◆ WORKING DATA
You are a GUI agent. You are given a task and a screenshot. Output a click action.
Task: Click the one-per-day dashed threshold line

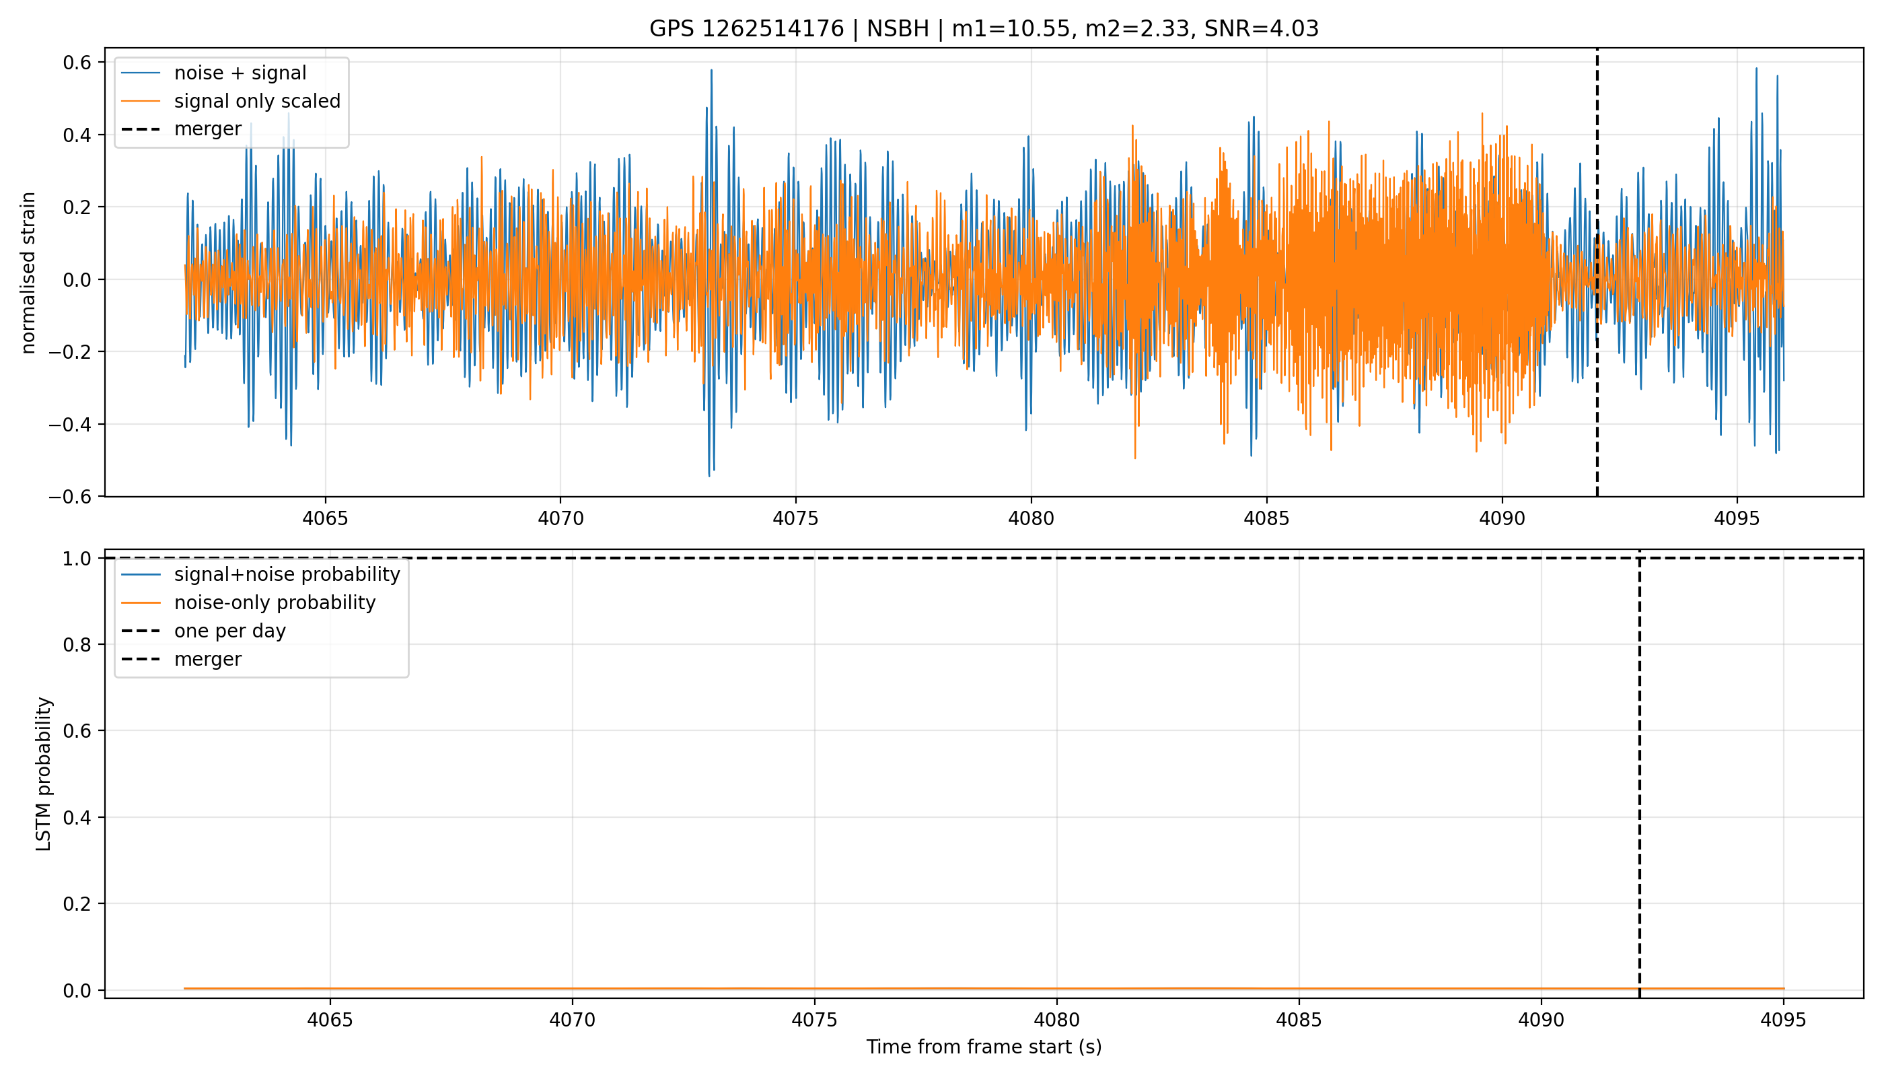pos(984,558)
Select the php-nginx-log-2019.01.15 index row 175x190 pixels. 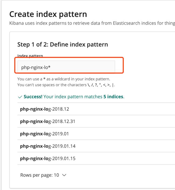[96, 158]
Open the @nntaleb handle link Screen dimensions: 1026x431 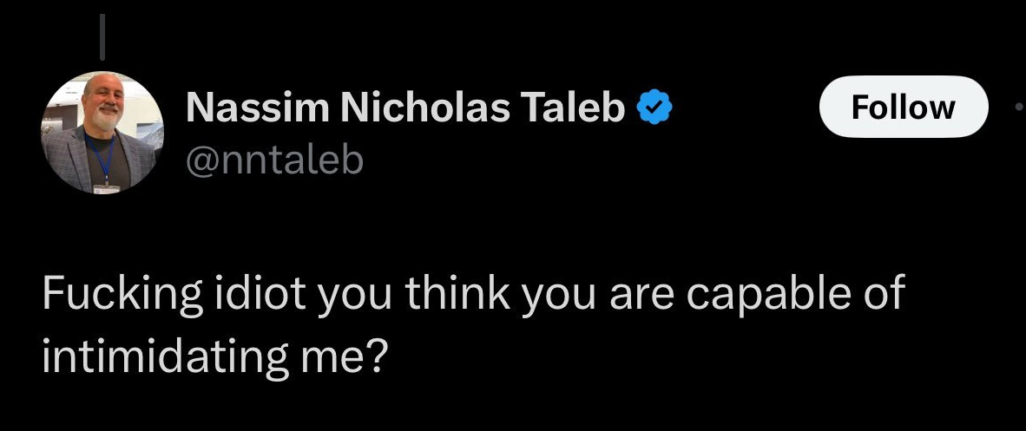click(274, 159)
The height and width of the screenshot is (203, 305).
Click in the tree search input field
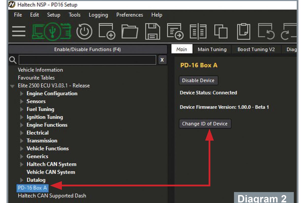coord(87,60)

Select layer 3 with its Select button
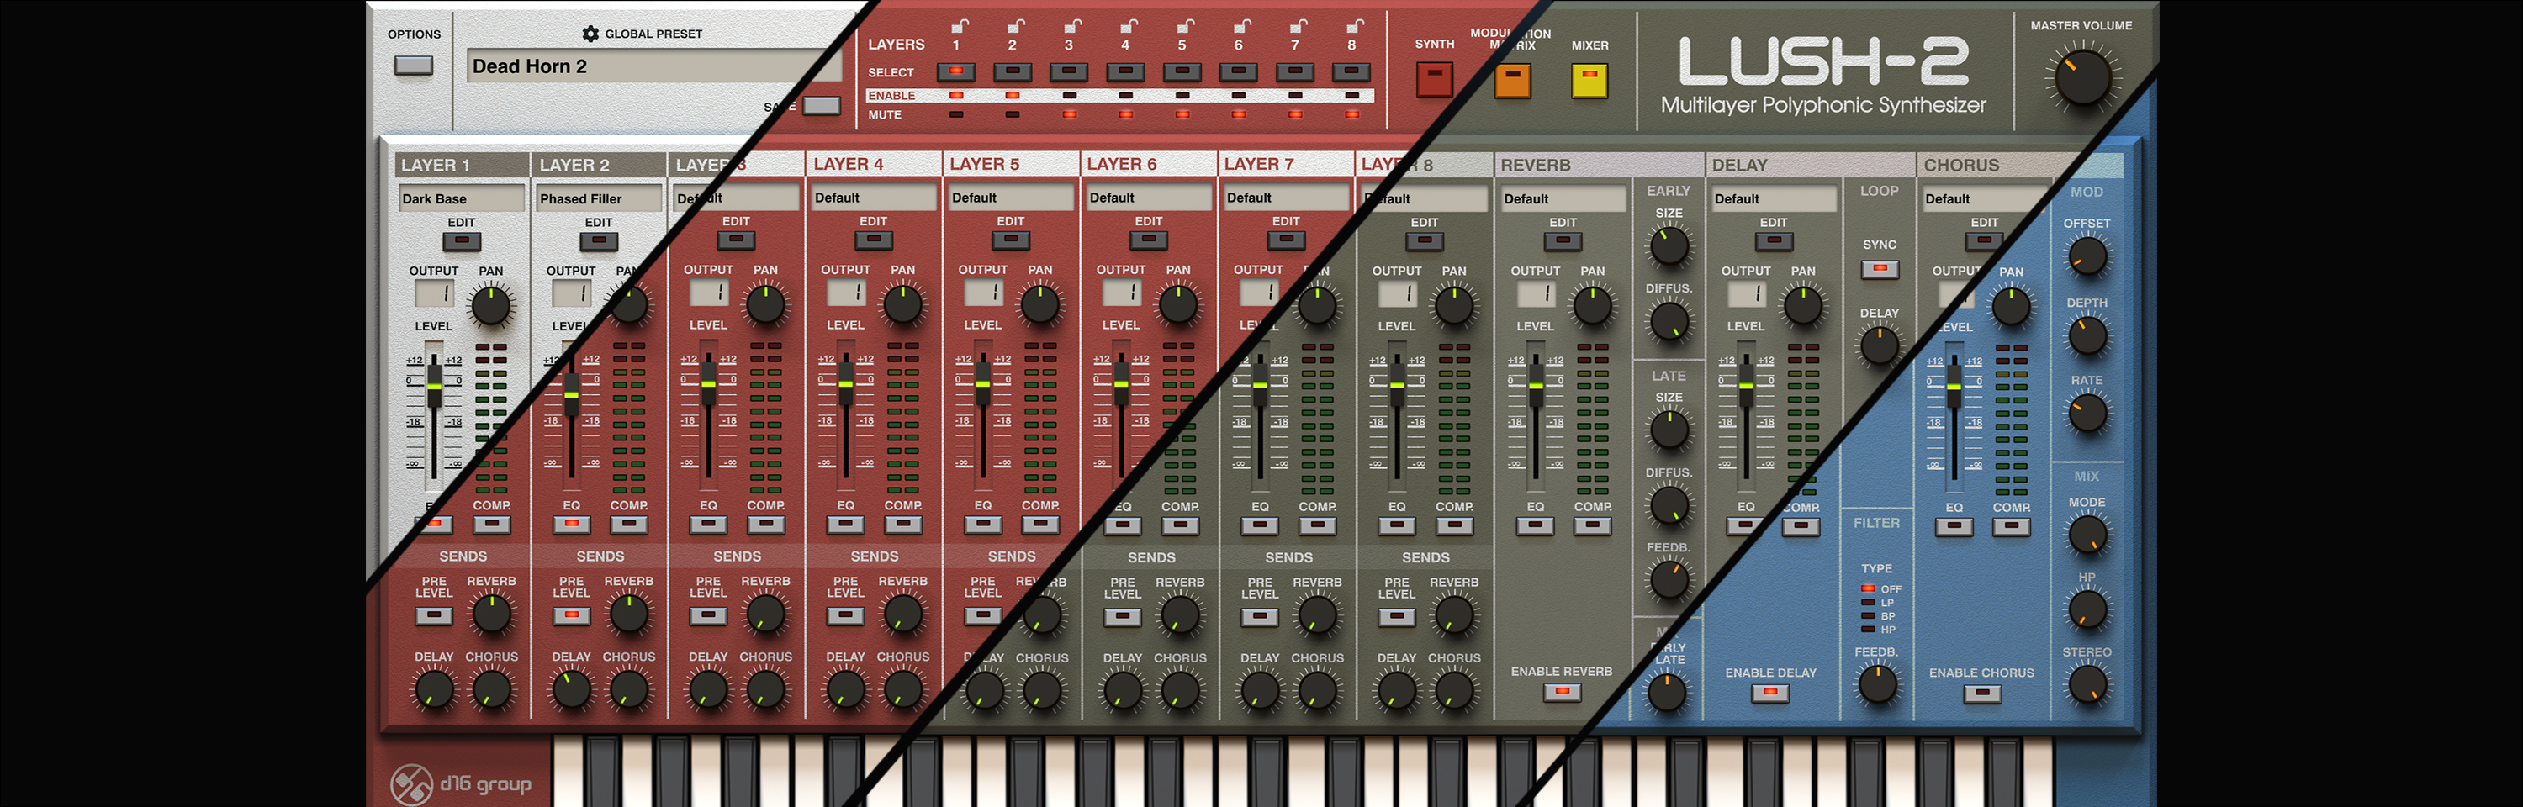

◆ PROBLEM DESCRIPTION
Go through the entries. Report every line that contains the word "screenshot".

◆ RESPONSE AREA
You are a GUI agent. You are given a task and a screenshot. Output a click action.
The height and width of the screenshot is (203, 305).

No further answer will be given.